-------- Records supplied
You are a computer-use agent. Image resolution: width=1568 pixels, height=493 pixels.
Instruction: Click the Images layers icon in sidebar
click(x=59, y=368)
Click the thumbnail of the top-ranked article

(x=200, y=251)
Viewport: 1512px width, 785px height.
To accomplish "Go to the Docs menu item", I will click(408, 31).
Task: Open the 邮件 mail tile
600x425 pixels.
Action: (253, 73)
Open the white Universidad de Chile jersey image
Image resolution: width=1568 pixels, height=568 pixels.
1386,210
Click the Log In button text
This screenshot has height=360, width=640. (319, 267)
----------------
-------- Records supplied
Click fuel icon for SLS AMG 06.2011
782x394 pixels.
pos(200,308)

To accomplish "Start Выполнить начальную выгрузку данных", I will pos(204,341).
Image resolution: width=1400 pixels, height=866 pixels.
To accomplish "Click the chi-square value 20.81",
----------------
What you should do —
Go through the data above and copy each line that holds the word "will".

Response box —
To accomplish "Go to the Docs menu item", I will click(408, 31).
To accomplish "Start Выполнить начальную выгрузку данных", I will pos(204,341).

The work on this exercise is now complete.